Can you repeat, word for word, the stretch of the items below from the line containing "Click the New Parent" through the line containing "pyautogui.click(x=950, y=441)"?

◆ Entries drawn from a collection:
########
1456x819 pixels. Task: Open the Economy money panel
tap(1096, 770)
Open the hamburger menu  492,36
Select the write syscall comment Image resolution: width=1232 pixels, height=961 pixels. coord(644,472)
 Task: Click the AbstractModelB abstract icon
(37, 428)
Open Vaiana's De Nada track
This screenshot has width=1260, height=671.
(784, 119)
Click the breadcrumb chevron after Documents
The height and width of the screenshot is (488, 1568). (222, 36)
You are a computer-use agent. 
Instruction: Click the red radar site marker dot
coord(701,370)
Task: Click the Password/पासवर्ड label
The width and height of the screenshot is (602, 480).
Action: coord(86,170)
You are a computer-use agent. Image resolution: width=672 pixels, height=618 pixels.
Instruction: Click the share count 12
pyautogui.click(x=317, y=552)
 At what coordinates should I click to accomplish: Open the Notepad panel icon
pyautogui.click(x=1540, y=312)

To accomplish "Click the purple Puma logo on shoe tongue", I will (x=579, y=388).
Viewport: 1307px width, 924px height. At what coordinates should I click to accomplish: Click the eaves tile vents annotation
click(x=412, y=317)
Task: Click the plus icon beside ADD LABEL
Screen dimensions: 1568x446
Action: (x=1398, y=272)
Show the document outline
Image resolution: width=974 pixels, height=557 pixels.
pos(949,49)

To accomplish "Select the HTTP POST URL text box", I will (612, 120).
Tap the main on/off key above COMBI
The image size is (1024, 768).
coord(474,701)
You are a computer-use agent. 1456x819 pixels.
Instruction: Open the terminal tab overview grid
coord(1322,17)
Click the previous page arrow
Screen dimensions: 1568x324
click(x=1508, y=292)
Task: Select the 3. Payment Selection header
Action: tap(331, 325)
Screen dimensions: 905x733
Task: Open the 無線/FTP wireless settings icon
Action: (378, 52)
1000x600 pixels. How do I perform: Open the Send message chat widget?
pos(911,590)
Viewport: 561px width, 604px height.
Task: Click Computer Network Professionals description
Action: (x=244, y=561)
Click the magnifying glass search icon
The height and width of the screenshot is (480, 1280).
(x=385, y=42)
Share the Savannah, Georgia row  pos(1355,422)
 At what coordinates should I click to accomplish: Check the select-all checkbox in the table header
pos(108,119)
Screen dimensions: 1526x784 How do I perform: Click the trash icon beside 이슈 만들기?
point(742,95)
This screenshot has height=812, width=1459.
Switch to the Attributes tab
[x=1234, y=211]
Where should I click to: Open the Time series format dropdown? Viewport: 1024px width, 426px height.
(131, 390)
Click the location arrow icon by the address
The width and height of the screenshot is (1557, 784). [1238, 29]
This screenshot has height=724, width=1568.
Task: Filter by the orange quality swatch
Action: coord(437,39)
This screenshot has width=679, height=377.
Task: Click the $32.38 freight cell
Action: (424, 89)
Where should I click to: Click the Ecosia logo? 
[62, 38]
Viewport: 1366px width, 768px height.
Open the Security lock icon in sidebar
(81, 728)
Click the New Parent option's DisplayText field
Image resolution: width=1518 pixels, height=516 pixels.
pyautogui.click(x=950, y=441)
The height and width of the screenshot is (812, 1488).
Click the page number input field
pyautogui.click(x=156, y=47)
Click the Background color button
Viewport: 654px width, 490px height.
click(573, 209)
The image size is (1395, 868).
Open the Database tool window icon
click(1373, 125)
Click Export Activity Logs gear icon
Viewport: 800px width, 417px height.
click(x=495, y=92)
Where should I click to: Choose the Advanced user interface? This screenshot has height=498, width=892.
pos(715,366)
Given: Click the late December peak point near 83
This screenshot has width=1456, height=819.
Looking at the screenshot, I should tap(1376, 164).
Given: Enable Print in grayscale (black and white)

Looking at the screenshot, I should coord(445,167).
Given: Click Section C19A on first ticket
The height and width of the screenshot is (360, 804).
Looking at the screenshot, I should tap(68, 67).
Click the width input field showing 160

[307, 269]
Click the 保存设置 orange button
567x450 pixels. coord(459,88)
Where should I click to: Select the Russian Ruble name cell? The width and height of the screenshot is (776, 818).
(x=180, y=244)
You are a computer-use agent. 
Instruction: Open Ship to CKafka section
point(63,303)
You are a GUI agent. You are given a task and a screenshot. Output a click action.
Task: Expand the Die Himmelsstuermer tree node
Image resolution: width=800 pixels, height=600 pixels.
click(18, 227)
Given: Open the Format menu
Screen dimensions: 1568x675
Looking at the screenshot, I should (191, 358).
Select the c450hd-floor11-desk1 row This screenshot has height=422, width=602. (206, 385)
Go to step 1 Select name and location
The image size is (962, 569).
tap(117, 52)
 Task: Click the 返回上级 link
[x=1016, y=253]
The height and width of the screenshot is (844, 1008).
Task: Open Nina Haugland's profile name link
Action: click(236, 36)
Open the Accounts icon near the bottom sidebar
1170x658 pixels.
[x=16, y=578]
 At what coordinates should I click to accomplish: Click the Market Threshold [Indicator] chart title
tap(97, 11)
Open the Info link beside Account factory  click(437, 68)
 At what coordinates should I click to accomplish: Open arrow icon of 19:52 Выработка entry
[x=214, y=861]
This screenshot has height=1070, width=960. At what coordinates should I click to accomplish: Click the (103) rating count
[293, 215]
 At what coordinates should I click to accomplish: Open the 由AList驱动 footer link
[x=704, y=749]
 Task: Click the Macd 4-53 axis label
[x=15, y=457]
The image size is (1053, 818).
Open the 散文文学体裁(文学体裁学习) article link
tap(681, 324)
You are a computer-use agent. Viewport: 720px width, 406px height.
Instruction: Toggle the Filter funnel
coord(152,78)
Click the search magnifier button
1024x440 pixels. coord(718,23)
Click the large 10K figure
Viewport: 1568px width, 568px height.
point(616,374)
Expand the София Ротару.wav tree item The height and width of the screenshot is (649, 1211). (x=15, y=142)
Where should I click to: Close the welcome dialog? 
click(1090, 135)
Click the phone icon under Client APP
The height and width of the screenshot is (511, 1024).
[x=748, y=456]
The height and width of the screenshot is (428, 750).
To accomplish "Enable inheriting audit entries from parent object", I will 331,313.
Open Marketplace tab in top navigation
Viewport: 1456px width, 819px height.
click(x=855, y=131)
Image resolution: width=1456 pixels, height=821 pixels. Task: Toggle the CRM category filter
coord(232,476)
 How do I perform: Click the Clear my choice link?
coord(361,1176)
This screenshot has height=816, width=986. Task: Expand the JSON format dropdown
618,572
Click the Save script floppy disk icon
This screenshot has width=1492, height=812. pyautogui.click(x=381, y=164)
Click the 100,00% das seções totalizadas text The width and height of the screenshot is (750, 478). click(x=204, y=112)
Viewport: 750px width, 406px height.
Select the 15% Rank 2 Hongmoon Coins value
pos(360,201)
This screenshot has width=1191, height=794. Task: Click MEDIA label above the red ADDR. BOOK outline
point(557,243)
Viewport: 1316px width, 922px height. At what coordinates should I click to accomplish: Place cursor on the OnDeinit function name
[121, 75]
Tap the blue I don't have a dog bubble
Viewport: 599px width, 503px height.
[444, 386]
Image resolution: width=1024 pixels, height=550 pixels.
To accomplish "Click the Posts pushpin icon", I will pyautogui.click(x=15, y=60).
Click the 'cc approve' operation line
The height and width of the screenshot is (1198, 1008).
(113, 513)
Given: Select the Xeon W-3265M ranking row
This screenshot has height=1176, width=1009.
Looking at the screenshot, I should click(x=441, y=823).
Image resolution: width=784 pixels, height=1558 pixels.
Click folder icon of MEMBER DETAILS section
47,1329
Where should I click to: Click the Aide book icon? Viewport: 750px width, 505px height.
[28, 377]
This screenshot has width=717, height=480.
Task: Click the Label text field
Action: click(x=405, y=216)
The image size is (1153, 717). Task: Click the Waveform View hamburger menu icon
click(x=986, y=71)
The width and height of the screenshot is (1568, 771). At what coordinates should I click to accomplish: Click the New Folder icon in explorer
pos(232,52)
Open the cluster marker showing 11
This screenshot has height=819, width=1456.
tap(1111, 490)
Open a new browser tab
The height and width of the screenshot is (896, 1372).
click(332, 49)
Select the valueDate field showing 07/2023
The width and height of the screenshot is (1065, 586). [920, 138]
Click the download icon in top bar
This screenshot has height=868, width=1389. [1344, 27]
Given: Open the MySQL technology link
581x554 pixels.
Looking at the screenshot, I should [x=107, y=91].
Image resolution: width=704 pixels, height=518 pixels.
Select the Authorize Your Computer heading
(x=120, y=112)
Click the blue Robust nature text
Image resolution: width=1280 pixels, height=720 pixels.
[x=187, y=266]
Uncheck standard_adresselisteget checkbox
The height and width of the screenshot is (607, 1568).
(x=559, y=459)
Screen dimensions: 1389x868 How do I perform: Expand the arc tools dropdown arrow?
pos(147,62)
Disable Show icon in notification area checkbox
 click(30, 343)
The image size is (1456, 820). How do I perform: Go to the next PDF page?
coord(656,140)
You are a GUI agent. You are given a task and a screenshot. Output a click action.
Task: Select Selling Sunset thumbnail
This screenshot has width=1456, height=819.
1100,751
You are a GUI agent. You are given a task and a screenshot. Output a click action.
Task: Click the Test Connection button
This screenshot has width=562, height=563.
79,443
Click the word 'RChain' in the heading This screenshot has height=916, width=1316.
########
◆ PROBLEM SOLUTION:
Click the New Parent option's DisplayText field
Image resolution: width=1518 pixels, height=516 pixels.
pyautogui.click(x=950, y=441)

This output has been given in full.